• REQUIRED WORK:
Below are the entries; give again exactly the lines from the one mentioning "featured (694, 1638)" through the one mentioning "[facebook] (851, 14)", inclusive.

** EXCERPTED DATA follows **

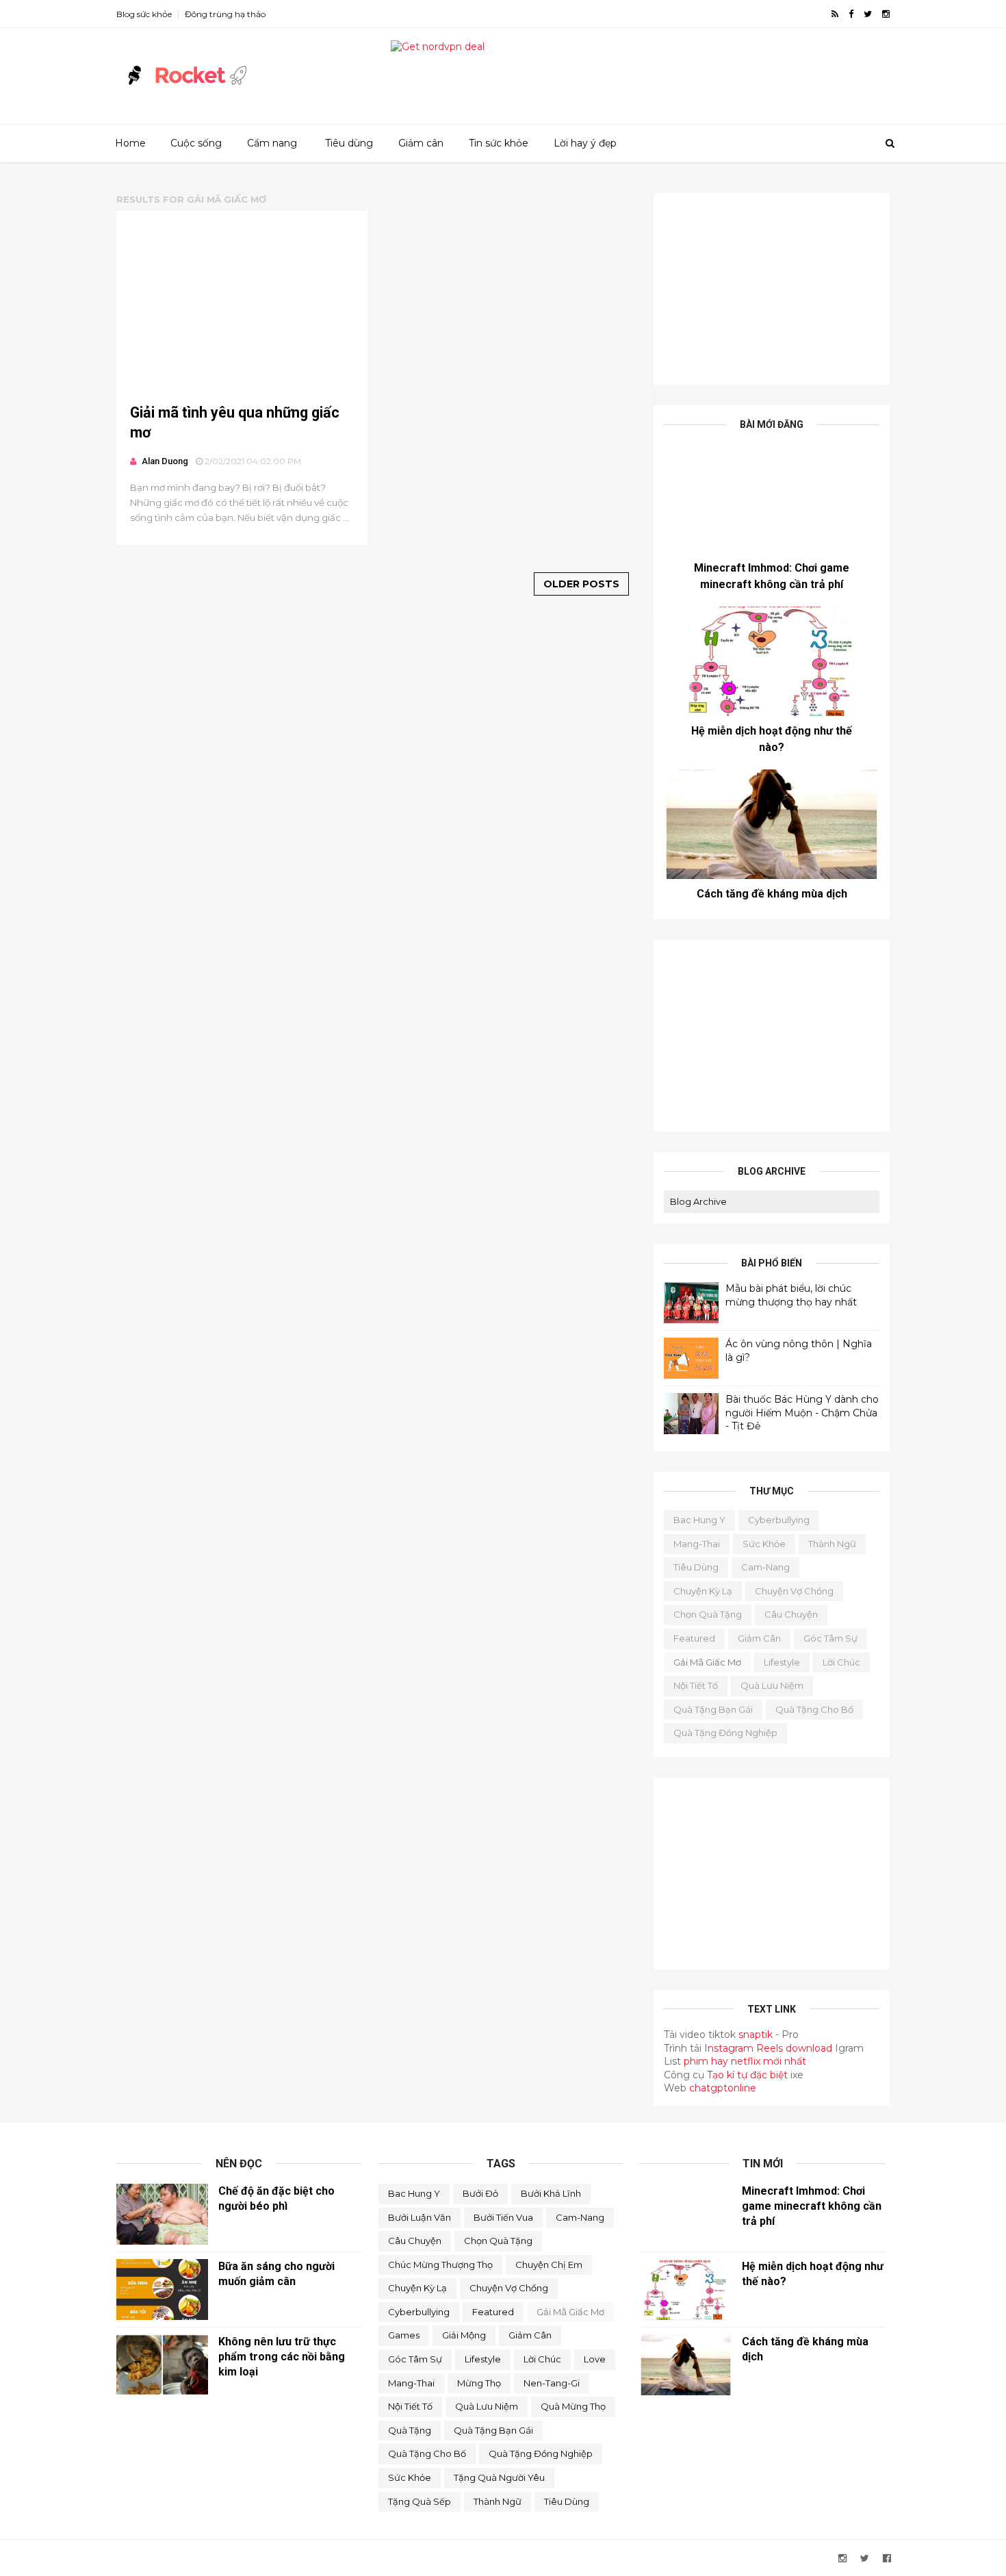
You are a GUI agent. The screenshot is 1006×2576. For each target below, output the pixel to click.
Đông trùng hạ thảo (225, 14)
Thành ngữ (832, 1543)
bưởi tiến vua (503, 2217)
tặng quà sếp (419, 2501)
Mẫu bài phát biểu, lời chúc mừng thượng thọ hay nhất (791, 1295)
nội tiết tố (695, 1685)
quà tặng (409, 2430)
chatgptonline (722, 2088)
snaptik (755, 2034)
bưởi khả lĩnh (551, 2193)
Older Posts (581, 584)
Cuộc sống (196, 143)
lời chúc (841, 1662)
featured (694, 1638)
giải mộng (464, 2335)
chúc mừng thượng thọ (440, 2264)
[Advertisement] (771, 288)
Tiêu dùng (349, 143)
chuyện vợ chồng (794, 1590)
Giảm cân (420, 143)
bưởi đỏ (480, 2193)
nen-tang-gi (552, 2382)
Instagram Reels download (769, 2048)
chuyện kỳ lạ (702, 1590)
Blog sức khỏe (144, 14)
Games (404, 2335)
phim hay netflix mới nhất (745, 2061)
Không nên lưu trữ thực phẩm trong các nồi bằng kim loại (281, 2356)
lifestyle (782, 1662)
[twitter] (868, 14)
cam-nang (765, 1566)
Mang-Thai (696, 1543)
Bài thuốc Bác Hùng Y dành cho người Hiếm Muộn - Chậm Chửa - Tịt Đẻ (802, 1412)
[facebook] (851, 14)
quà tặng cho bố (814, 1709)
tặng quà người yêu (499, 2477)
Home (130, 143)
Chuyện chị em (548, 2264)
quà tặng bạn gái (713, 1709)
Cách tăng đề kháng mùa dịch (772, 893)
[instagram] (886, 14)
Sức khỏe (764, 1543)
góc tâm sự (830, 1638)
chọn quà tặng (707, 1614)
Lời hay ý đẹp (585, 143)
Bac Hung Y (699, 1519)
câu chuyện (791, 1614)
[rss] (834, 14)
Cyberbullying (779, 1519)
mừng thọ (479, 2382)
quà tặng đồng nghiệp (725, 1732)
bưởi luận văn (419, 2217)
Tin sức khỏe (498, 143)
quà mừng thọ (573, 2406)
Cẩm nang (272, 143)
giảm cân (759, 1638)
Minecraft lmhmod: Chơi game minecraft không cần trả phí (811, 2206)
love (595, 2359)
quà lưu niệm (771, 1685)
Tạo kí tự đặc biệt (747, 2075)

** End of EXCERPTED DATA **
** EXCERPTED DATA follows **

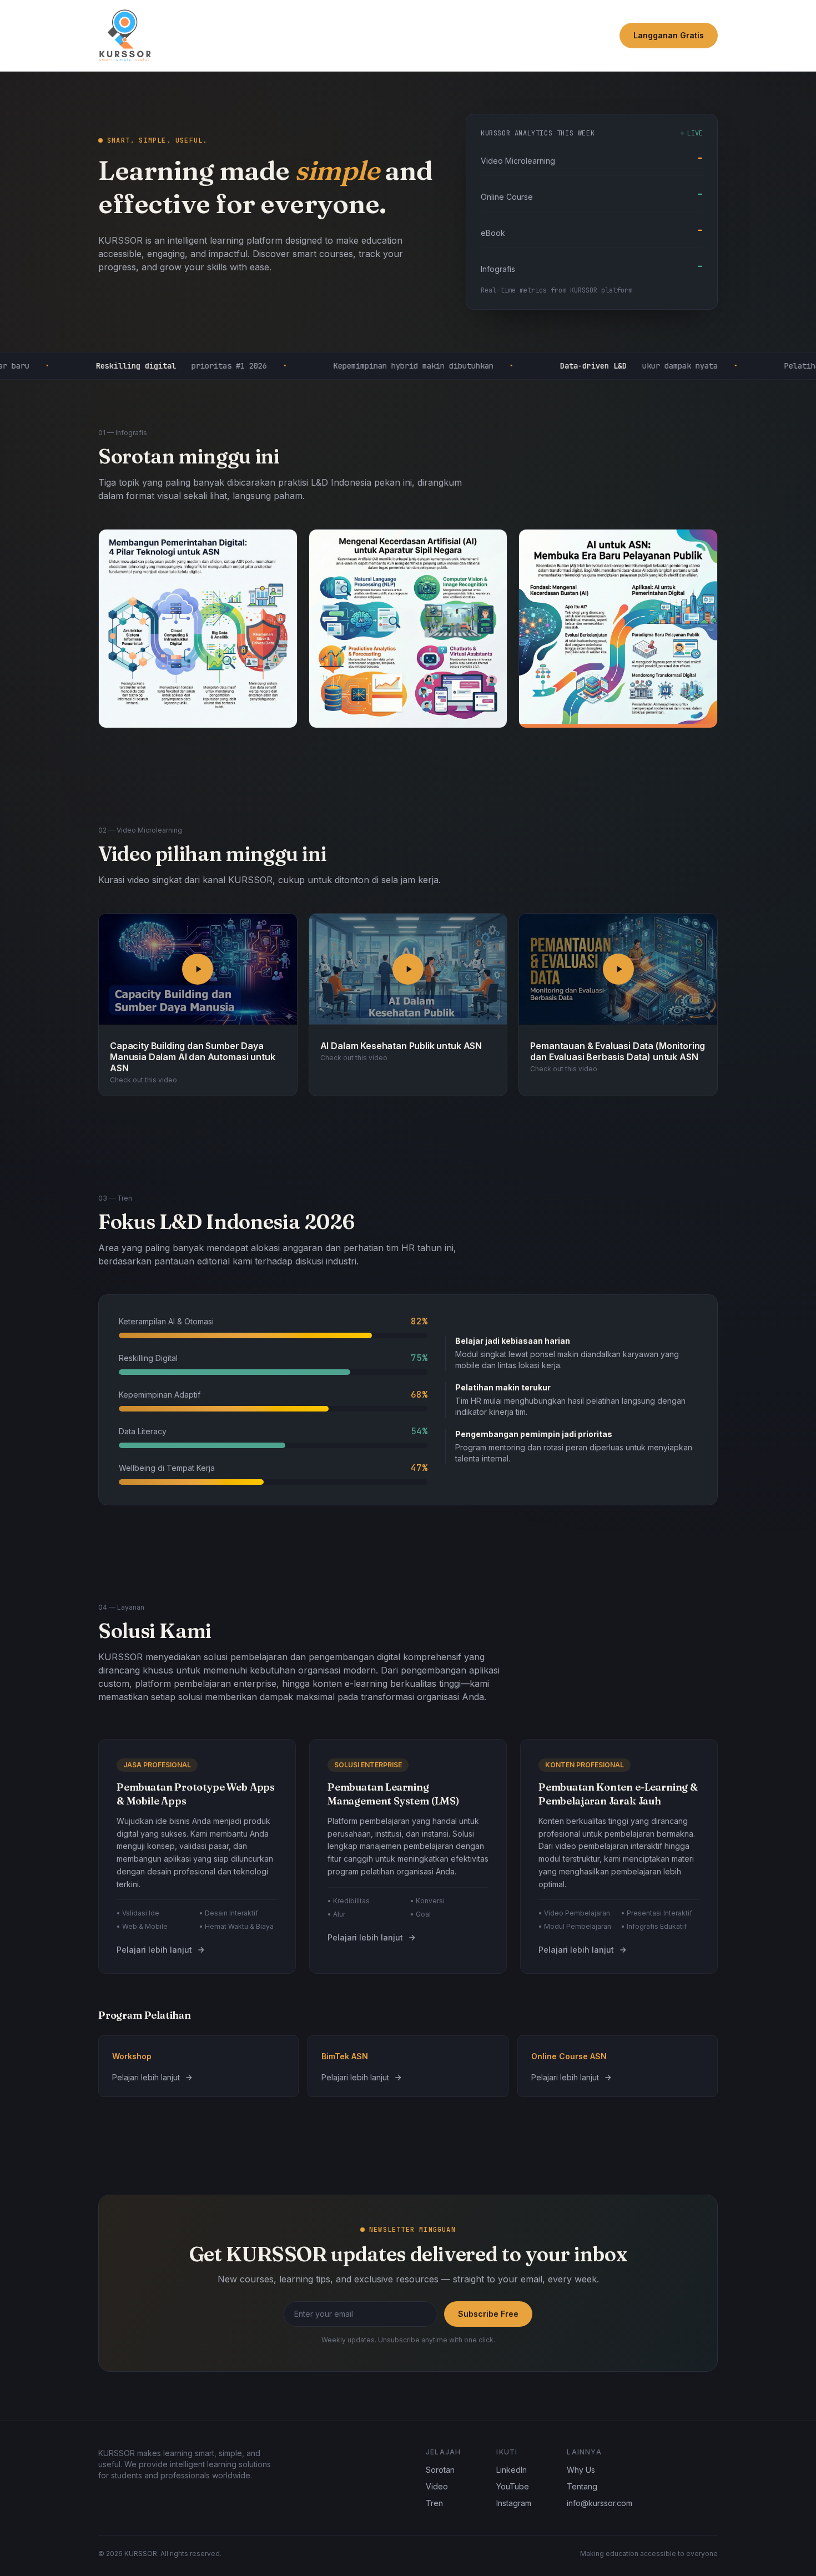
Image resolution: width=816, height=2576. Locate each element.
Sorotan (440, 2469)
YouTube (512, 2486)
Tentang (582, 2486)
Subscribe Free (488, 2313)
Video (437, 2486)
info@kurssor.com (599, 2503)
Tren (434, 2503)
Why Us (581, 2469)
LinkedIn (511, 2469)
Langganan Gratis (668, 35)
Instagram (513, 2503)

** End of EXCERPTED DATA **

• COMPLETED EXERCISE:
featured (694, 1638)
giải mộng (464, 2335)
chúc mừng thượng thọ (440, 2264)
[Advertisement] (771, 288)
Tiêu dùng (349, 143)
chuyện vợ chồng (794, 1590)
Giảm cân (420, 143)
bưởi đỏ (480, 2193)
nen-tang-gi (552, 2382)
Instagram Reels download (769, 2048)
chuyện kỳ lạ (702, 1590)
Blog sức khỏe (144, 14)
Games (404, 2335)
phim hay netflix mới nhất (745, 2061)
Không nên lưu trữ thực phẩm trong các nồi bằng kim loại (281, 2356)
lifestyle (782, 1662)
[twitter] (868, 14)
cam-nang (765, 1566)
Mang-Thai (696, 1543)
Bài thuốc Bác Hùng Y dành cho người Hiếm Muộn - Chậm Chửa - Tịt Đẻ (802, 1412)
[facebook] (851, 14)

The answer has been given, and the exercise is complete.